One day there was a great king named Sharīf, and he had two sons. The older was named Rafīq and the younger ʿAdil. When the king died, Rafīq became the new king.
The King and the Sorceress:
On the first night of his kingship, he requested of the soothsayers to bring him all the sorceresses in the lands and ask them what would happen to his kingdom if the neighboring kingdoms waged war against him and seized its throne. One of the strongest sorceresses of the lands answered and said: “Your people will hate you and strive to kill your elder brother.” All the other sorceresses agreed with her according to their magic.
Imprisonment and War:
The king ordered all the present to be imprisoned, except that sorceress who was named Azraqā, and requested that she become his personal sorceress. She agreed, wishing to turn a great king to her magic, but she was plotting to request of the soothsayers to throw her brother into prison and order the army to prepare for war.
The King’s Illness:
Azraqā requested of the king to prepare food for him. The king rejoiced and agreed immediately. In the kitchen, Azraqā requested of the cooks to bring her one red rose and one yellow rose from the king’s private garden to place in the food. When one of the cooks asked her: “What is this for?” She said to him: “It is a magical rose that makes a delicious food for the king, and it will amaze the king.”

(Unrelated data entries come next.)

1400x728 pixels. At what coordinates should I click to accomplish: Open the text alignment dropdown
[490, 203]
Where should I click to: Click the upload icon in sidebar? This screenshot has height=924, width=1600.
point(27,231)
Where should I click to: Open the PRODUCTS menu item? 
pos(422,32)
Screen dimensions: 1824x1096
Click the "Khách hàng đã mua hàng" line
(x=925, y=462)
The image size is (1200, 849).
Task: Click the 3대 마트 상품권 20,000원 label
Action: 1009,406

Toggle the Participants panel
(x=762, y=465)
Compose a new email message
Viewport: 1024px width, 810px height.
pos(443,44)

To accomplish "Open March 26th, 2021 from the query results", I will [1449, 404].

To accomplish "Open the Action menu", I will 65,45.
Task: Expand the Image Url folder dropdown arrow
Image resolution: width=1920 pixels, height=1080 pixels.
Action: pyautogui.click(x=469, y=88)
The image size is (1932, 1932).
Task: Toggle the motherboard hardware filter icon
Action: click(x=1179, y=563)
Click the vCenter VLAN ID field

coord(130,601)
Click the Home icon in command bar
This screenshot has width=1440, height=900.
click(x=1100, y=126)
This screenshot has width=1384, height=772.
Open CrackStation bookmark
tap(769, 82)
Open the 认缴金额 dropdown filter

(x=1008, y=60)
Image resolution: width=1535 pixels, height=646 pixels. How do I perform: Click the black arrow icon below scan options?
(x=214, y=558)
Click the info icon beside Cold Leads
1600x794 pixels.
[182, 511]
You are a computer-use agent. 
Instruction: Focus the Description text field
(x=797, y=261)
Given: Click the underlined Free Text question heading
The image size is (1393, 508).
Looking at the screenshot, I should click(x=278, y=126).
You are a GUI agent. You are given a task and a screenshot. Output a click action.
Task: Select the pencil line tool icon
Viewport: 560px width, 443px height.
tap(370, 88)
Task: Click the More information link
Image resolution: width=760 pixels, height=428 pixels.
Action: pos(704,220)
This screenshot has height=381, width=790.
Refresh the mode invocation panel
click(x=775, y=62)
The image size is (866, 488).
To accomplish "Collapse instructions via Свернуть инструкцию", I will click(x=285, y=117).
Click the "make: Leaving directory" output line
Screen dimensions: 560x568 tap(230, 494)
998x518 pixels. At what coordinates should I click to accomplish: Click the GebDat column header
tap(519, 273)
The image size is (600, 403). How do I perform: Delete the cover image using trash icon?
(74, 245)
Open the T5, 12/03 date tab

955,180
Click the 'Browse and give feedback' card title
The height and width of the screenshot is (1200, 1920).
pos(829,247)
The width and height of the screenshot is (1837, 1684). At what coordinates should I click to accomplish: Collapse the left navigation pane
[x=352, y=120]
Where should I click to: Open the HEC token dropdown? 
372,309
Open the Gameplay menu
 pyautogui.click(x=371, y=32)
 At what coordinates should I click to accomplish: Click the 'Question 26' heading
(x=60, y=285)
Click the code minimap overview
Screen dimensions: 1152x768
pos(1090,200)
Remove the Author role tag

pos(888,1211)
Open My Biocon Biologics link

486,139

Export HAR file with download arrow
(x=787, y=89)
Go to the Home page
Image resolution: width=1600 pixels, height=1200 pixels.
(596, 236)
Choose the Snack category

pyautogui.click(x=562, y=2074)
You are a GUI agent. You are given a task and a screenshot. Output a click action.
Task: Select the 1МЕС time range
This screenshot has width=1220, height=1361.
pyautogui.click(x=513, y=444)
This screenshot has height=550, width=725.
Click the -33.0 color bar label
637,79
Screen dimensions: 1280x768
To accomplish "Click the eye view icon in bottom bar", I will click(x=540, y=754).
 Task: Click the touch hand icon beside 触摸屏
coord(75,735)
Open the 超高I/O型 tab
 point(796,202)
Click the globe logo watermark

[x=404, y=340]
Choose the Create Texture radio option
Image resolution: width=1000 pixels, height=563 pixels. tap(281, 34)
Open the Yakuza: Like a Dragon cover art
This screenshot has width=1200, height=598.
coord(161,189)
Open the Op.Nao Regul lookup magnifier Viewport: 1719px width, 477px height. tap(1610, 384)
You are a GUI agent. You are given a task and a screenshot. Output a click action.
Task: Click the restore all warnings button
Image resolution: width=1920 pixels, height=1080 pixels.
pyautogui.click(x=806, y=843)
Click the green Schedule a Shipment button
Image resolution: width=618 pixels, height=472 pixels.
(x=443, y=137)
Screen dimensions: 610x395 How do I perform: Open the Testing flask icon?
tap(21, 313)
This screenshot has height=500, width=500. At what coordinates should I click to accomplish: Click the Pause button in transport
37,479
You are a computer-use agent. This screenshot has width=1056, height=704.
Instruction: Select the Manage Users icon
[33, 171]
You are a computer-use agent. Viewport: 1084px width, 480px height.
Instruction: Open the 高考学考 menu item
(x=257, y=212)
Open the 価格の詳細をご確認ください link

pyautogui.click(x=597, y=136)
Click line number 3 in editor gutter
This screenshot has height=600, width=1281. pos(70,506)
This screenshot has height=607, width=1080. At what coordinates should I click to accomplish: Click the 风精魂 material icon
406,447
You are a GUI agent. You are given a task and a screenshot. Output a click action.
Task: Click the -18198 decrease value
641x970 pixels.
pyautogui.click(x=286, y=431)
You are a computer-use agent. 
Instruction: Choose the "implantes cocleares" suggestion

The Sorceress and Imprisonment:
Azraqā made from the yellow rose a potion that helps in digesting through other people’s magic, and from the red rose magic that makes a person feel love for others. She placed the necessary substances to cure the disease and placed them in the king’s food. The king ate the food and felt love toward all around him. He requested that the sorceress Azraqā hasten the attendance before him and face her. He said to her: “I know what you placed for me in the food, and I feel its love for me. So watch your counsel and I order you to be placed in prison beside your brother Zanāz.”
The Quest for Freedom:
Azraqā sat imprisoned in the palace’s prison. Her friends among the sorceresses would visit her, bringing her news of the king and his war with the neighboring kingdoms. One day, a sorceress said to her: “The king has begun to hate everyone, especially after he defeated the other kingdoms, and he requested from me to kill your brother present in the neighboring kingdom, Zanāz the sorceress Azraqā, during one month and to make his death painful.” Azraqā requested from the other sorceress to release her from prison, so that she might liberate her brother the sorceress until she had an alternative to her brother.
A Scheme to Kill the Prince:
In the neighboring kingdom they found the Prince ʿAdil chained, with severe torture upon him. Azraqā requested from one of the sorceresses to cast her magic upon the soothsayers until they slept, and from another sorceress to cast magic that would kill Prince ʿAdil. Likewise, she requested from another sorceress to cast magic that would hide the prince’s body until they convinced the king that they had killed him by fire, until his form disappeared.
The Condition of Prince ʿAdil:
But Prince ʿAdil refused to go with them, for he feared for his brother from them. Yet they convinced him that the people were in need of him, otherwise his father’s lineage would be cut off forever. ʿAdil agreed to go with them but on the condition that they not harm his brother, and he extracted a promise from them to that.
Reconciliation and Certain Death:
In the palace, the sorceresses replaced the king with his brother. But at that moment, King Rafīq attempted to reconcile the sorceresses and struck his brother with a blow. Azraqā killed him defending her brother. Thus ʿAdil became the official king of the lands.
The Great King ʿAdil:
King ʿAdil stopped the war, honored his fame. The sorceress Azraqā pointed him out before her entrance into prison, for she had killed King Rafīr with conspiracies of princes from neighboring kingdoms to manifest and spread peace. Naturally, the king agreed to remove the hatred between his lands and the other kingdoms. Those kingdoms recognized that King ʿAdil was the greatest king who had ruled, even greater than his father King Sharīf.